Given these challenges and opportunities, an urgent need exists for a new platform to creatively address the supply constraints that hinder the industry’s ability to conduct medical research in a scalable fashion. The massive, $45 billion clinical trials market has already attracted a number of upstarts seeking to improve how patients are recruited into trials. However, most companies have primarily focused on top-down approaches to acquire and refer patients to established trial sites, or help established trial sites improve their operational performance. Very little has been done to create entirely new clinical trials capacity amongst the long tail of physician practices that are “research naive” (i.e. have never participated in clinical trials), which are more likely to have diverse patient populations and to benefit economically.

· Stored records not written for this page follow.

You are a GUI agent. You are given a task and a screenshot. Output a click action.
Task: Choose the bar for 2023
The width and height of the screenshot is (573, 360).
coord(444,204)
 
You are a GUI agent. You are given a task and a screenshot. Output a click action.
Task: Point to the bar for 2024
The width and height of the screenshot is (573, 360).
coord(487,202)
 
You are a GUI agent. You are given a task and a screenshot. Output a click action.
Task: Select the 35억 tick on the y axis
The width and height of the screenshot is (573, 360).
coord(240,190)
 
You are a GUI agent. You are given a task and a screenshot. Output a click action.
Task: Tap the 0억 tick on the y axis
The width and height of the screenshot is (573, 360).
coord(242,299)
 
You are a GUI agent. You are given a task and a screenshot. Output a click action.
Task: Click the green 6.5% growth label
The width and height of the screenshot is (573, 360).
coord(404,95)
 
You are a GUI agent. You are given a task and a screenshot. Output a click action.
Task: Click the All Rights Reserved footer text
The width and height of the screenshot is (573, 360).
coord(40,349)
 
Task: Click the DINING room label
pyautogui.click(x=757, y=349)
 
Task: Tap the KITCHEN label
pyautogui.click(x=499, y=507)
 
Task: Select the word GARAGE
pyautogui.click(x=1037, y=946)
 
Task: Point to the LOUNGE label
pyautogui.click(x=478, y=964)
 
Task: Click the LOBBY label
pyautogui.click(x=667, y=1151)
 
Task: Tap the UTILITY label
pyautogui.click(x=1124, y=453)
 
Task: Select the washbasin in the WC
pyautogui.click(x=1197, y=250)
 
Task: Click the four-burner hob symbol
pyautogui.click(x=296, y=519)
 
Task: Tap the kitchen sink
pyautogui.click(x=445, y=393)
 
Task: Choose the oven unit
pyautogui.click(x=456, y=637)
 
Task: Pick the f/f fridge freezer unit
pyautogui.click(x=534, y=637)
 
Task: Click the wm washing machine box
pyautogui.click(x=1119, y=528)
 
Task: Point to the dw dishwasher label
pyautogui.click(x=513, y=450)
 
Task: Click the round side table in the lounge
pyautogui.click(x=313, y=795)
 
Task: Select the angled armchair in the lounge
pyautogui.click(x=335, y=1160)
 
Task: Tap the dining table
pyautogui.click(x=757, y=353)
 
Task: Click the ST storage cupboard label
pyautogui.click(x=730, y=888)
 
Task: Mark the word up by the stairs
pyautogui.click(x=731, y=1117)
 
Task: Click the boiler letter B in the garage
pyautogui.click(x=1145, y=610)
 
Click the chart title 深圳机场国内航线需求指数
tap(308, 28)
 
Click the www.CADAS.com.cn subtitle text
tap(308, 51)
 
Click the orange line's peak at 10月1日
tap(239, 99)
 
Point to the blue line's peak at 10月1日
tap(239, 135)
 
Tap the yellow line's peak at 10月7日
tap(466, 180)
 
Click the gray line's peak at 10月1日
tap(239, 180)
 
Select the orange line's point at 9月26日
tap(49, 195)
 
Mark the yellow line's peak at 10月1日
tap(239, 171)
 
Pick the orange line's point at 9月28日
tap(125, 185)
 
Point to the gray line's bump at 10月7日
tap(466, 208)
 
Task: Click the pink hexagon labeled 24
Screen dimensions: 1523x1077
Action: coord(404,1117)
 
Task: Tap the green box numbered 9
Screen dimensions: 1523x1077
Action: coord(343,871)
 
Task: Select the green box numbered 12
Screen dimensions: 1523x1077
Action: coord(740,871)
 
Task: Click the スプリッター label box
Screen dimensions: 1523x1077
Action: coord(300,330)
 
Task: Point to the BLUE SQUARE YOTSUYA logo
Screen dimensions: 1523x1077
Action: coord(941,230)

Topography Health is carrying this torch by building a managed marketplace of new trialist supply to improve the throughput and diversity of clinical trials. They partner with community-based practices and provide the staffing, operational support, regulatory training, tech, working capital, and business development to match the most relevant clinical studies to the practice’s patient population. Topography has stood up both active and passive income models that allow practices to ramp into clinical research at whatever pace makes sense for them, thus opening up multiple vectors of study capacity growth to the industry.
I’ve known Topography’s CEO and co-founder, Alexander Saint-Amand, since he advised me during the earliest days of my own startup. At the time, he was the CEO of one of the ultimate provider network companies, Gerson Lehrman Group (GLG). GLG has arguably been the world’s most robust platform for enabling providers to contribute to the commercialization of medical technologies and care delivery practices, and his earned secrets from 20 years at the helm of that business give him a massive advantage on understanding and executing the value proposition of Topography’s offering to clinicians. His co-founders Andrew and Mac are both repeat entrepreneurs who also bring extensive experience building tech-enabled marketplaces to the team.
We couldn’t be more excited to be backing Alexander, Andrew, and Mac as they unlock the supply-side of the clinical research equation and enhance the efficiency and quality of the process by which innovative new therapies are brought to market.